Kustwacht The website link.

On yer bike

Bike

Is it about a bicycle?

We arrived at our jetty, or should I say, I manouvred the ship to the jetty with the very helpful advice of the apprentice pilot. I listened to him, but it’s my ass if the ship hits the jetty. I don’t fancy the paperwork. A headache of titanic proportions….

Ship’s these days cost a LOT of money MILLIONS of dollars, and we carry DANGEROUS cargoes, petrol and chemicals themselves worth MILLIONS of dollars, so you want a crew with COMPETENCY and RELIABILITY to manage your ship. A crew who wouldn’t RISK anything for the SAFETY of the ship? After all we all want to get home at the end of the day.

So we are at the jetty of this BIG oil company about to handle oil cargo for about 24 hours, perfect chance for me to get the old Rothar out and go for a spin into town for an hour or two, when the Loading Master hands me a document saying that no crew are allowed on the jetty and no crew can walk or cycle in the refinery area. In the meantime half the employees and contractors are cycling by on the way to the main gate 1 kilometre away, Friday evening and time for the weekend, its like the Tour de France with hard hats out there.

I look in complete disbelief at the document and say so I can’t cycle to the main gate? NO

But everyone else is cycling to the main gate? Yes but we work here. (and I am working here too?)

OK, so how do I get me and my bike to the main gate? You have to order a taxi from your shipping agent.

OK, I have to order a taxi to get me and my bike 1 km to the gate? Yes, listen I don’t make the rules, I’m only following orders…

Thats what the NAZI’s said…. (I didn’t say that only in my thoughts)
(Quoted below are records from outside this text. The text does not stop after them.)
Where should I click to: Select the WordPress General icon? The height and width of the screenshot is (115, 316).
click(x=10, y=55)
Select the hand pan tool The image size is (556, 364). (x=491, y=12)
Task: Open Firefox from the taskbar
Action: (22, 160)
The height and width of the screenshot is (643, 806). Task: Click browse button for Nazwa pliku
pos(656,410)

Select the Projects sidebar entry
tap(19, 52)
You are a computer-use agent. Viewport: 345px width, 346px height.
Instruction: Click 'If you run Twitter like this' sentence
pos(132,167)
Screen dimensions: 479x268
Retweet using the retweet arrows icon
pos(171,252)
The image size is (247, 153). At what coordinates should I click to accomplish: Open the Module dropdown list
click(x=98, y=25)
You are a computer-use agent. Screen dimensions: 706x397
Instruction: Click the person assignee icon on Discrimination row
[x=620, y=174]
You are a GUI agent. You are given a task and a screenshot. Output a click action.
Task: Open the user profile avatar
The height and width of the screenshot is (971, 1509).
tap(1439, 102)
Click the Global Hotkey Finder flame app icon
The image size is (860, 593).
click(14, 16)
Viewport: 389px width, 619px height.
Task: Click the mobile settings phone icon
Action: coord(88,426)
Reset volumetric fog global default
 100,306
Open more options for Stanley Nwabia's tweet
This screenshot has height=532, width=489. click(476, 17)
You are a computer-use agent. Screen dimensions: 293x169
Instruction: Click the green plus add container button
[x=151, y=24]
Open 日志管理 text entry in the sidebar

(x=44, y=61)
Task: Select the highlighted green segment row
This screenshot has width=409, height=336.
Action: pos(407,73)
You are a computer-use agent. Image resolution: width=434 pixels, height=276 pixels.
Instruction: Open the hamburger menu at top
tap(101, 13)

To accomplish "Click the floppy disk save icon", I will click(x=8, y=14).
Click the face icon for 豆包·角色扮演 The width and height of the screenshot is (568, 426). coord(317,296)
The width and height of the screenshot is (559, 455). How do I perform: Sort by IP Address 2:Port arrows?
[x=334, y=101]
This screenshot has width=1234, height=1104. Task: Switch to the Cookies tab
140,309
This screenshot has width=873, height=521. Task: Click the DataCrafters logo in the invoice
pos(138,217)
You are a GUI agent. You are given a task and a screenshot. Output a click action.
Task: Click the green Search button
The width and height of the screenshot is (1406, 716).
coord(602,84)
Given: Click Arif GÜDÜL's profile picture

But it’s a pretty stupid rule though you’d have to agree? Yeah the world has gone mad since 911

So I rang the agent. Listen, I said how do I get to the main gate here if I want to get out for a cycle? Oh the loading master will help you. He says I have to get a taxi….Do you want a taxi? I can get you one but it will cost you….No listen, I don’t want a taxi, I have a bicycle which I would like to take for a spin, but I can’t get to the main gate what will I do?….Oh, the loading master will hel…CLICK I put the phone down.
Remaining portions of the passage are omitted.